======== Text for analysis

Conference: ICML2025
arXiv: 2411.17296
Code: https://github.com/GGA23/GrokFormer
Area: Graph Transformer / Spectral Graph Neural Networks
Keywords: Graph Transformer, Kolmogorov-Arnold Network, Fourier Series, Spectral Graph Filters, Node Classification, Graph Classification

TL;DR

Proposes GrokFormer, which utilizes Fourier series-parameterized Kolmogorov-Arnold learnable activation functions to adaptively learn filter bases on multi-order spectra of the graph Laplacian. It possesses both spectral-order adaptability and spectral adaptability, making it currently the only graph Transformer filter learnable in both dimensions.

================

● **Task set**
**1)** Print the part of the GrokFormer summary that begins at the words "Conference: ICML2025" and stops after "in both dimensions.".
**2)** According to the GrokFormer summary, what parameterizes the Kolmogorov-Arnold learnable activation functions that GrokFormer uses?
The lines after this point come from a separate source.

======== Dataset content

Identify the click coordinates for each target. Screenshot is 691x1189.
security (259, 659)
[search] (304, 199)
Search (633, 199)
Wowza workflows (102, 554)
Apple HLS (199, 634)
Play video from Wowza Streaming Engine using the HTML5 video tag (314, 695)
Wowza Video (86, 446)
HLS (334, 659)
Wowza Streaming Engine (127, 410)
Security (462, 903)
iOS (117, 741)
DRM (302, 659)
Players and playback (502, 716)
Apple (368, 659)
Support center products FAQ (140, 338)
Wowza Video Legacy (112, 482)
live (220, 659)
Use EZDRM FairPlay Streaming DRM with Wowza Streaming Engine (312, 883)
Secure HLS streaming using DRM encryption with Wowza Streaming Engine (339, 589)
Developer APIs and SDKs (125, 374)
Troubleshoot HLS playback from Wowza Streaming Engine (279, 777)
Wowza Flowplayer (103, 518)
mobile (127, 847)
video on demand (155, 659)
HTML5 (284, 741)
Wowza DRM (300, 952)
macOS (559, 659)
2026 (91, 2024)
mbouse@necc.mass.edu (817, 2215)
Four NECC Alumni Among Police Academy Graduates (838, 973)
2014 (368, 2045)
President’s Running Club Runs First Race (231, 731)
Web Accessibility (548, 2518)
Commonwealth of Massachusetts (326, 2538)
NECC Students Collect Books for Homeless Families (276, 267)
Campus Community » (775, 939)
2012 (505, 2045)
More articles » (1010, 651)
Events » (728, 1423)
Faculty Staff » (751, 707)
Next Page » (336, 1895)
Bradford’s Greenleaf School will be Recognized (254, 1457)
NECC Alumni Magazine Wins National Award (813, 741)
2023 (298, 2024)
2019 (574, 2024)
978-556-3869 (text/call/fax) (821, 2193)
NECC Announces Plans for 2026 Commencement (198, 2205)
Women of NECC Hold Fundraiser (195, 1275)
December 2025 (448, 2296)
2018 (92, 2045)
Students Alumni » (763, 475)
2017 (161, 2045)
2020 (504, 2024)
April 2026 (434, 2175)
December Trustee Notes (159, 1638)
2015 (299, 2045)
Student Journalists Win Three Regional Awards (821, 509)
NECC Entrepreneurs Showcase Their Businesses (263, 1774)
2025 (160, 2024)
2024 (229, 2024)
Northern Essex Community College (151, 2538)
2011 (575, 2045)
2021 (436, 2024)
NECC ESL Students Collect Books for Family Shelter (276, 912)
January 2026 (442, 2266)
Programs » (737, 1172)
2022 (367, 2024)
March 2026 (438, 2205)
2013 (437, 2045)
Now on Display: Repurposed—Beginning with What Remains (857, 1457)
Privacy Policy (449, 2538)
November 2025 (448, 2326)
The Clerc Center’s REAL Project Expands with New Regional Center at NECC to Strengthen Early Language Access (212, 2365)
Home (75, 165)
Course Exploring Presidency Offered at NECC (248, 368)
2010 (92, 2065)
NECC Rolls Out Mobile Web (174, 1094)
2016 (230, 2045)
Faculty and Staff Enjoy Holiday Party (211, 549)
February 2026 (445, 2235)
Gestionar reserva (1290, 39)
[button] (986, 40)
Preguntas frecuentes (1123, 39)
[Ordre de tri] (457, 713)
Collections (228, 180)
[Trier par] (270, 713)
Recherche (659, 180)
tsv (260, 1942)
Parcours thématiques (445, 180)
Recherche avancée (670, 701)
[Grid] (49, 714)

================

● **Answers by task**
**1)**
Conference: ICML2025
arXiv: 2411.17296
Code: https://github.com/GGA23/GrokFormer
Area: Graph Transformer / Spectral Graph Neural Networks
Keywords: Graph Transformer, Kolmogorov-Arnold Network, Fourier Series, Spectral Graph Filters, Node Classification, Graph Classification

TL;DR

Proposes GrokFormer, which utilizes Fourier series-parameterized Kolmogorov-Arnold learnable activation functions to adaptively learn filter bases on multi-order spectra of the graph Laplacian. It possesses both spectral-order adaptability and spectral adaptability, making it currently the only graph Transformer filter learnable in both dimensions.

**2)** Fourier series